── Texte à lire ──

Souvenir de colo ou de fin de manif, le feu de camp a toute une histoire. Il rassemble les humains, grille les corps et les patates, donne la musique d’une soirée. Jusqu’à ce que ses flammes nous poussent à cogiter sur le monde et nos émotions. Une lumière dans la nuit propice à la rêverie, à la connerie. Surtout aux deux.
C’est déjà la nuit tombée de mon anniversaire. Les bougies, les cadeaux, le gâteau, tout le tralala, j’en veux pas de tout ça. Pour arroser la pige passée, je préfère allumer un feu de camp avec les copains. Tu crois, t’es sûr ? On va pas se cailler le cul ? On est quand même en plein mois de novembre. Les flics vont débarquer, ça va pas bien dans ta tête de faire un feu en ville comme ça ? Pour que la douce folie prenne vie, froissez un exemplaire de L’âge de faire (après l’avoir évidemment lu intégralement de l’édito à la page atelier). Craquez une étincelle, envoyez de la cagette et quelques petits branchages sur les flammes. Ça y’est, c’est lancé. La fumée tournoie et cherche à étouffer les plus sceptiques. Ça tousse, ça cherche sa place autour du feu. Ça ouvre une première bière, ça remet un pull. Du jaune et de l’orange valdinguent dans les flammes. Il commence à faire chaud. Le feu de camp vient de naître du bide de la pachamama. Un savant mélange d’oxygène et de carbone qui réchauffe des bestioles humaines elles-mêmes pleines de flotte et de carbone.
L’ancêtre de la télé
Je pense toujours aux humains préhistoriques qui découvraient le feu pour la première fois. Franchement, on ne peut pas leur en vouloir d’avoir cru à la magie ou autres bondieuseries. Parce que le feu grésille, pétille, pète. Il est vivant. Dès le début de l’humanité, il réchauffe les corps, cuit les aliments, forge les armes, effraie les prédateurs. Le feu de camp est utile. Mais aussi, il prolonge le jour dans la nuit. Après avoir dévoré son petit morceau de barbaque grillée, on commence à avoir le temps de causer politique et imaginer des histoires à dormir debout. Avec le feu qui élimine les bactéries, le cerveau des humains grandit et se développe. C’est le tout début de la culture. Dans une étude sur les chasseurs bushmen au Botswana, l’anthropologue Polly Wiessner montre que les veillées autour du feu, dégagées des activités et des tensions de la journée, ont contribué à prolonger les interactions sociales, à promouvoir une harmonie de groupe. Avec le feu de camp, on fait aussi société. Et puis, on commence à chanter, à danser, à se divertir. C’est vrai que l’on a désormais un peu de mal à s’en rendre compte, mais au commencement de l’univers, il n’y avait ni Michel Drucker (1) ni Cyril Hanouna. Et c’est bien le feu de camp qui est l’ancêtre de la télé. Une source de lumière avec des choses qui gigotent devant. Ni plus ni moins. Dans l’allégorie de la caverne de Platon, on fait un feu à l’entrée de la caverne et on bouge devant pour projeter des mouvements sur un écran au fin fond de la caverne. L’illusion des ombres.

───
── Données enregistrées ──

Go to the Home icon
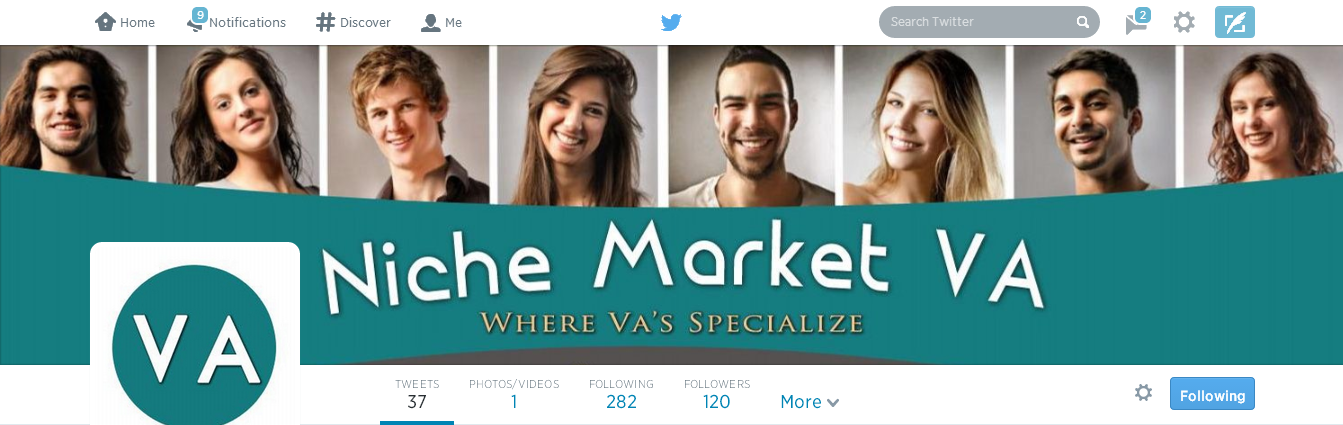 (x=105, y=22)
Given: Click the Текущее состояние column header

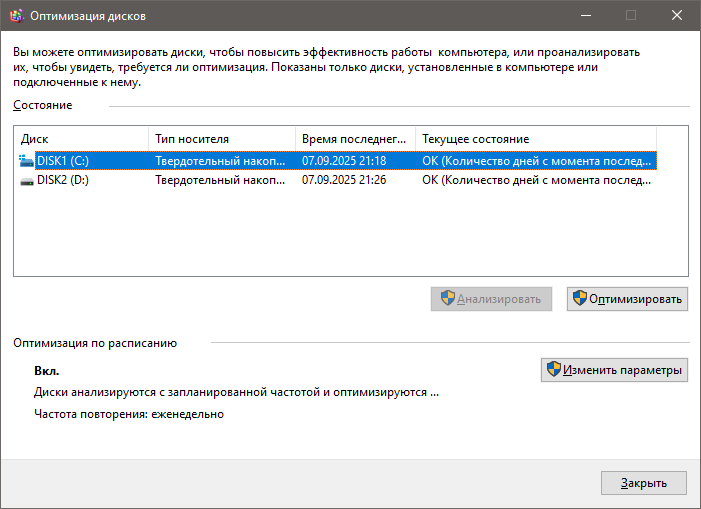Looking at the screenshot, I should point(535,139).
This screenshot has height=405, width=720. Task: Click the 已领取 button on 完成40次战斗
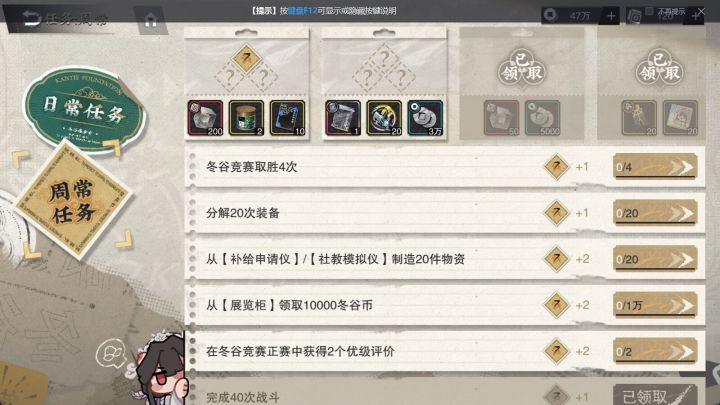pyautogui.click(x=655, y=396)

───

**Consigne:** Dans le texte sur le feu de camp, relevez toutes les actions attribuées au feu dans la phrase qui commence par « Dès le début de l'humanité ».

**Réponse:**
- Il réchauffe les corps.
- Il cuit les aliments.
- Il forge les armes.
- Il effraie les prédateurs.